As White Melburnian culture is a subset of Australian culture it struggles to fit its celebration of excellence into a broader Australian culture that reveres mediocrity. The result is that White Melburnians feel ashamed of their ambitions. But why is the pursuit of excellence frowned up in Australian culture? Are we really that conservative?

Even professional sportspeople, who only pull crowds because Australians want to see gifted athletes performing at the peak of their ability, can be criticised for "showing off". But who would pay to watch some mildly talented people behaving modestly?

Tuesday, May 11, 2010

Maggie Gyllenhaal

While Jake Gyllenhaal is set to lose White Melburnian credibility with the release of Prince of Persia, Maggie has maintained a high level of popularity amongst Melbourne white people at least since Secretary (2002).

White Melburnians love her because she's not a ravishing beauty but still totally hot, and also because she's not Katie Holmes.
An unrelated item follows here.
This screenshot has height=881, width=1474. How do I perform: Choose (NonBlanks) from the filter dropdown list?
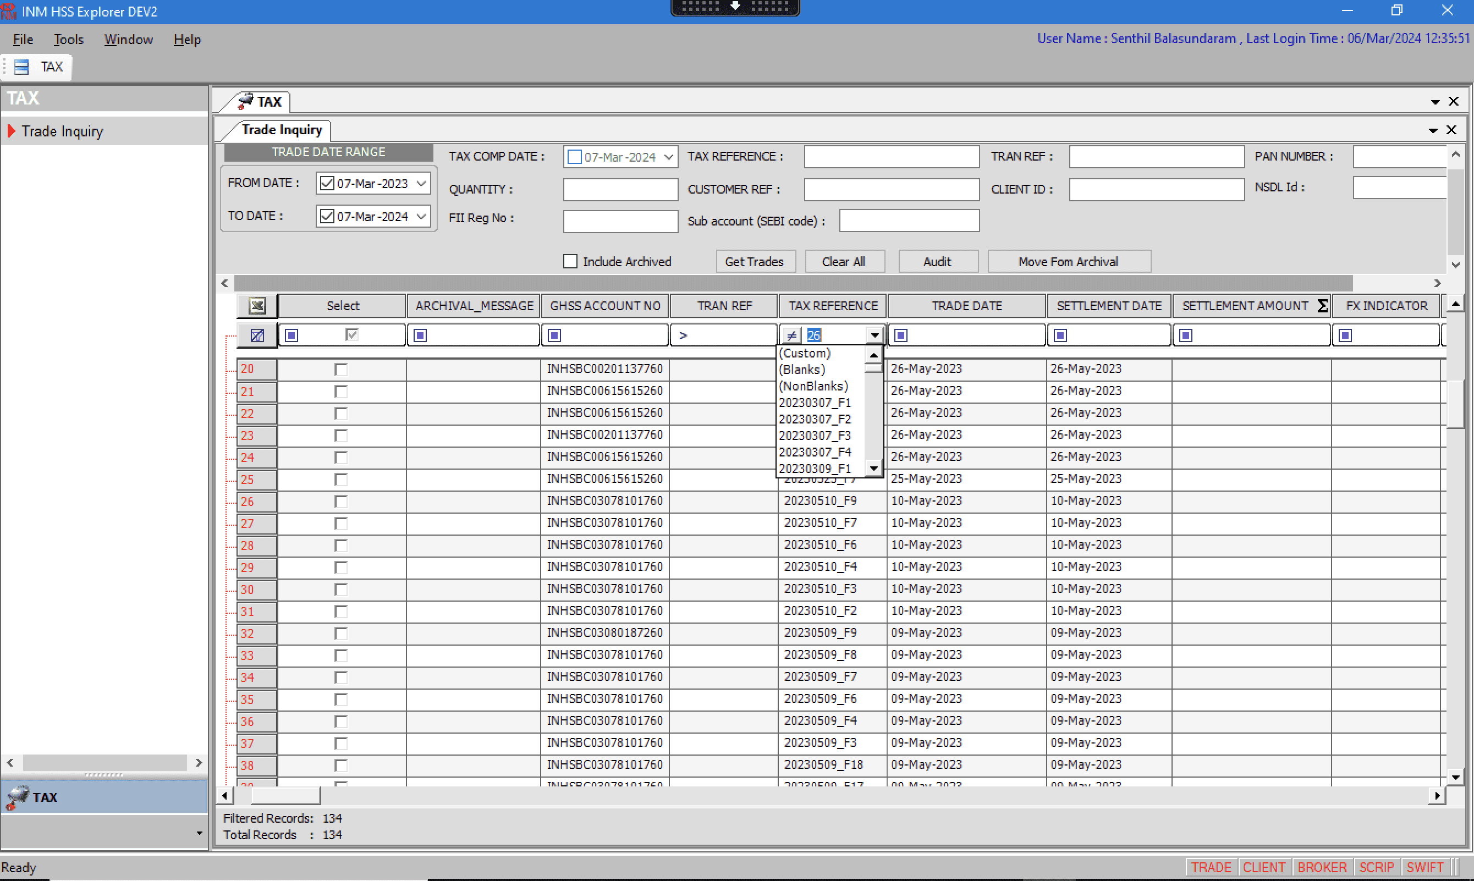point(813,386)
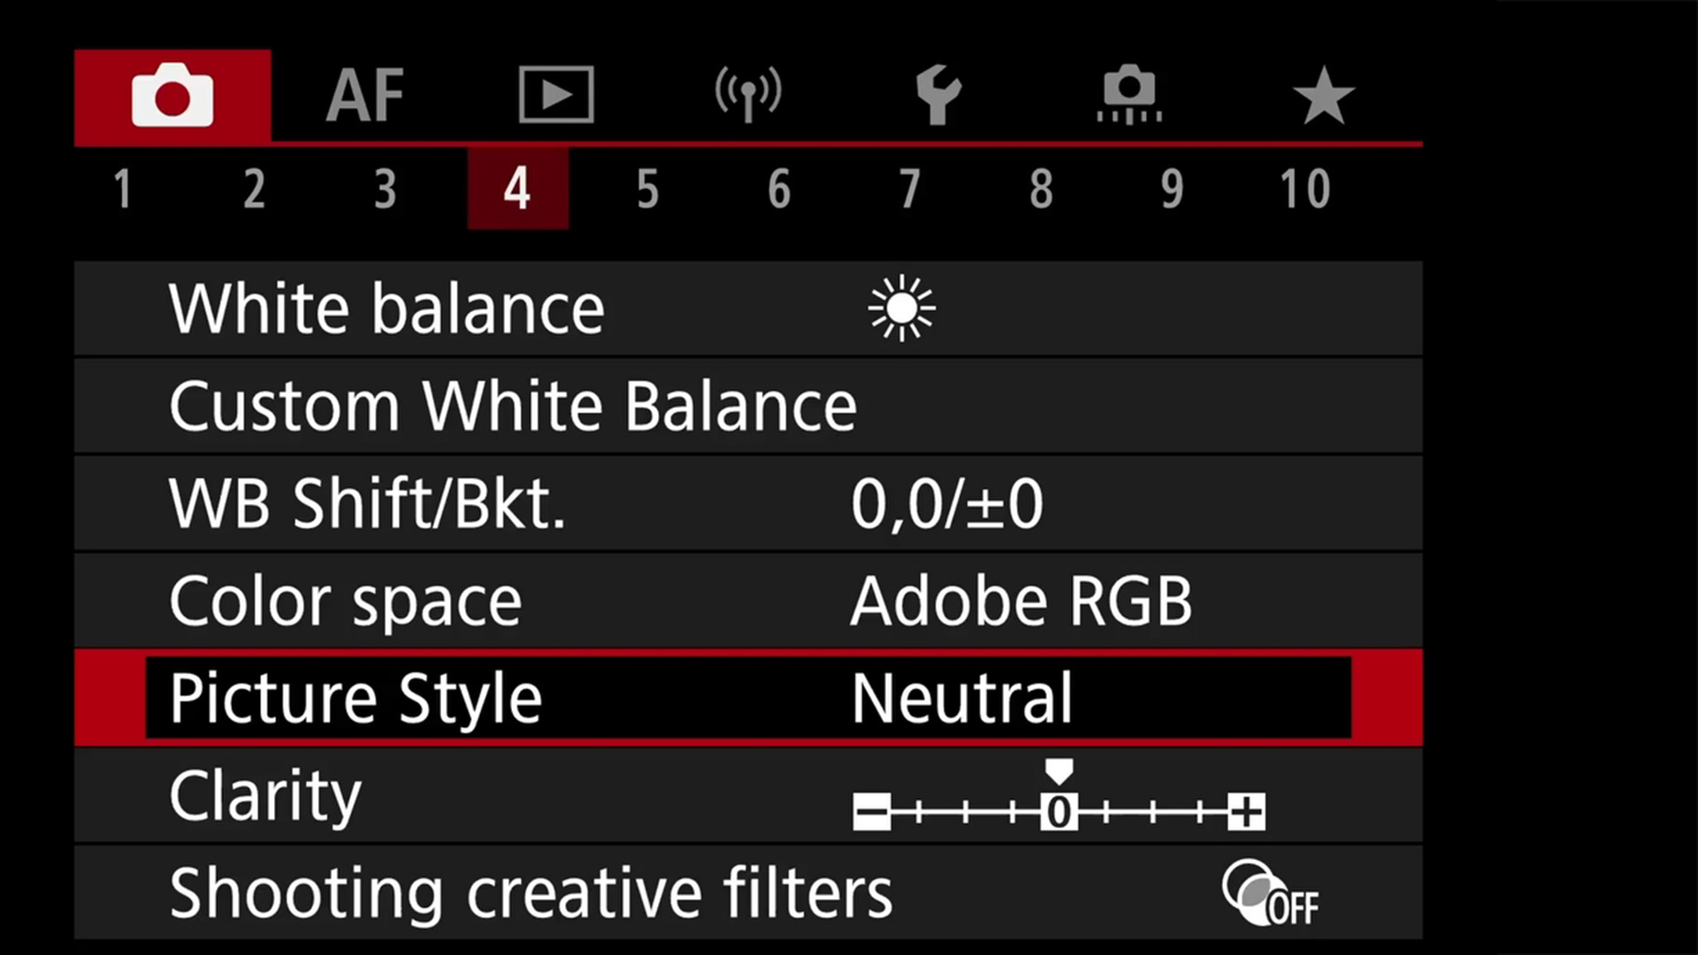Open the Color space Adobe RGB option

tap(1021, 600)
When Maggie Gyllenhaal replaced Katie Holmes as Rachel Dawes in The Dark Knight, she achieved a Marieke Hardy-esque level of pan-White Melburnian acceptance.

Thursday, March 4, 2010

Ironic anything

White Melburnians are smart enough to know that being stuck in a traffic jam when you're already late is not ironic. It might be if you were the head of VicRoads driving to a meeting where you were to give a presentation called: "The Myth of Congestion: why Melbourne's roads are always empty".

Overusing irony is dangerous because it can detract from the richness of our experiences by forcing everything to be engaged with in only one way - through the prism of irony. Irony also requires an emotional detachment that further limits the range of possible reactions to our experiences.

But Melbourne white people are not going to confuse simple bad luck with irony because they discovered irony way back in 1991, during Nirvana's Smells Like Teen Spirit video. The camera panned across a group of cheerleaders who had anarchy symbols on their uniforms. Ever since then, irony has played a pivotal role in white Melburnian culture. As white Melburnians are generally poor at sports, it leaves them only one way through which to demonstrate alpha status - via intelligence. By flaunting their grasp of an abstract notion such as irony Melbourne white people assert their position at the top of the social order. In fact, white Melburnians love irony so much they are quite happy to settle for garden-variety sarcasm, making irony an ironically easy concept for everyone to employ.